## Prompt 1
Using the article on the UV mask decontamination device, answer these:
(a) How many masks per hour can the device decontaminate?
(b) Who put the assembled sections together at the hospital?
(c) What are the device's internal reflectors made of?
## Prompt 2
Reproduce the passage of the article on the UV mask decontamination device from "A team of engineers" up to and including "engineer Jay Johnson.".
## Prompt 3
List every person whom the article on the UV mask decontamination device identifies by name.

## Study text
────────────────────
In a room at St. Luke’s University Hospital in Bethlehem, Pennsylvania, sits an octagonal machine, 80 inches in diameter and about 5 feet tall, that glows with the bright blue of UV lights. It’s been nicknamed the “bug zapper,” both because it resembles an oversized one, and because, essentially, it zaps away the bug behind COVID-19. Using powerful UV-C lights, the device can decontaminate about 200 N95 masks with just 15 minutes of ultraviolet light exposure. That works out to about 600 masks per hour.
A team of engineers from Lehigh University and experts from St. Luke’s University Health Network collaborated to build the device—which is technically named the “High-Throughput Symmetrical and Non-Shadowing Ultraviolet Sterilization System”—together over two-and-a-half weeks, They designed it over Zoom meetings and coordinated socially distant drop-offs of materials and assembled sections, which were put together at the hospital by St. Luke’s biomedical engineer Jay Johnson.
The collaboration was kicked off when Christopher Roscher, an anesthesiologist at St. Luke’s, emailed Nelson Tansu, a Lehigh professor and director of the school’s Center for Photonics and Nanoelectronics. Roscher realized early on that the hospital, like many health facilities, was probably going to have to reuse masks as they dealt with the COVID-19 pandemic and PPE shortage. He knew that research has shown UV-C lights to remove pathogens and decontaminate materials, and asked Nelson if Lehigh could help create a way to reuse masks as safely as possible.
“No health system wants to reuse single-use items,” Roscher says. “We’re operating under crisis conditions, crisis standards, and all health systems have needed to do things they never thought they would do in this setting.” He actually hopes the “bug zapper” isn’t something the hospital needs going forward, but so far it’s proven to be useful tool. Since using the device in April, he estimates the hospital—which is between New York City and Philadelphia and saw many COVID-19 patients—decontaminated more than 27,000 masks. “By doing this, it allowed us to extend our supplies,” he says, “so that there wasn’t a day that came that we had to tell people that we didn’t have any N95s.”
The design of the system is complex because decontaminating masks isn’t as simple as just shining a UV-C light on them. “One of the really important things when focusing on these masks is that they have all sorts of nooks and crannies and crevices that create shadows,” Roscher says. “If the design doesn’t consider all those things, you can leave parts or significant portions of the mask unexposed or underexposed.”
The device’s octagonal shape and internal reflectors—made of polished diamond-plate aluminum—bounce the light around the device to allow for that uniform exposure, making sure the UV-C light hits all the surfaces and folds of the masks that just an overhead light may miss. Each of the eight sides of the frame can rotate, allowing staff to flip the masks in batches so both sides get decontaminated, rather than having to step inside and flip them all by hand. “We were working on a cylinder shape [at first] because we’re so focused on how to get this thing done and the urgency of the hospital,” says Tansu. “We did not really look into the practical aspect, how do you flip the mask then, if there’s 200 masks per cycle?” It was his 8-year-old son that suggested the octagonal shape, when Tansu was working late one night on the project.
────────────────────
## Record set
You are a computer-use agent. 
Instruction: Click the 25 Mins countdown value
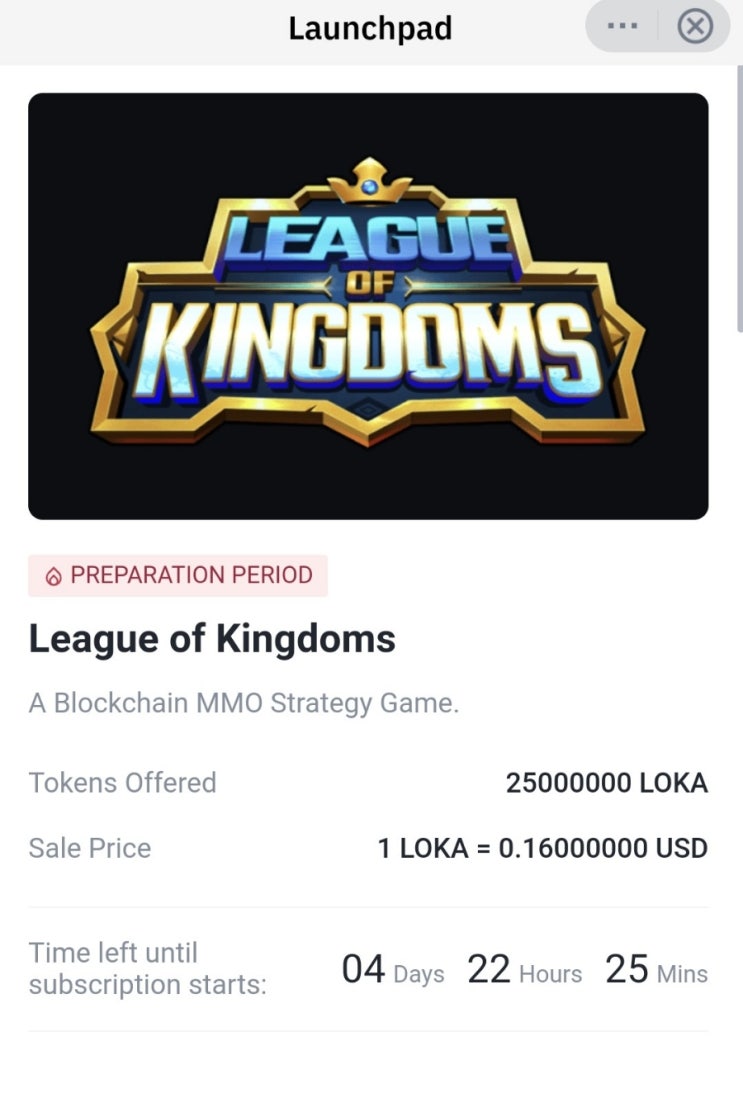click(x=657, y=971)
────────────────────
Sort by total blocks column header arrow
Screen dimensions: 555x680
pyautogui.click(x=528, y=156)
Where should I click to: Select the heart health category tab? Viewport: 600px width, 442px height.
────────────────────
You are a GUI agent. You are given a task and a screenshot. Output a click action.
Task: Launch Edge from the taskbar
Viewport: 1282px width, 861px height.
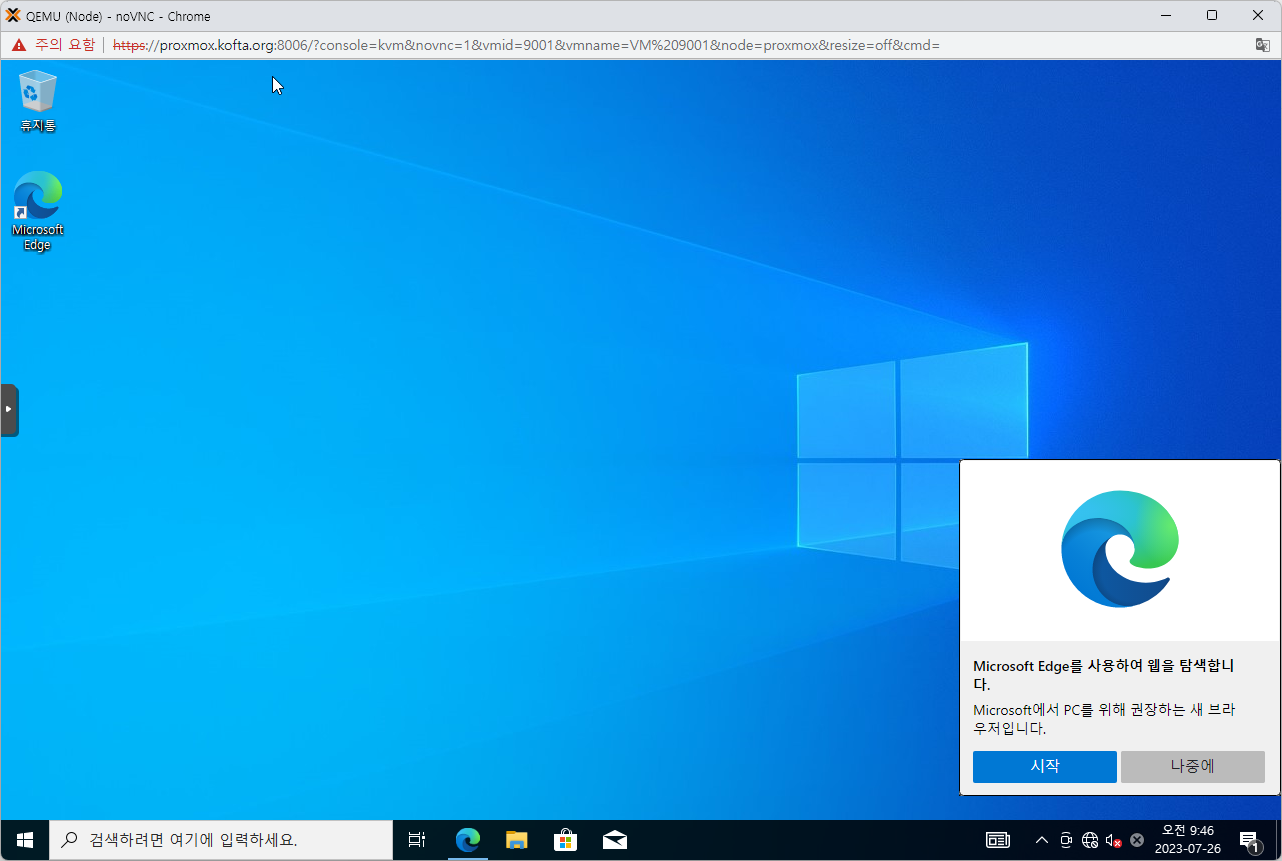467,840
────────────────────
## Task response 1
(a) About 600 masks per hour.
(b) Jay Johnson, a St. Luke's biomedical engineer.
(c) Polished diamond-plate aluminum.

## Task response 2
A team of engineers from Lehigh University and experts from St. Luke’s University Health Network collaborated to build the device—which is technically named the “High-Throughput Symmetrical and Non-Shadowing Ultraviolet Sterilization System”—together over two-and-a-half weeks, They designed it over Zoom meetings and coordinated socially distant drop-offs of materials and assembled sections, which were put together at the hospital by St. Luke’s biomedical engineer Jay Johnson.

## Task response 3
Jay Johnson
Christopher Roscher
Nelson Tansu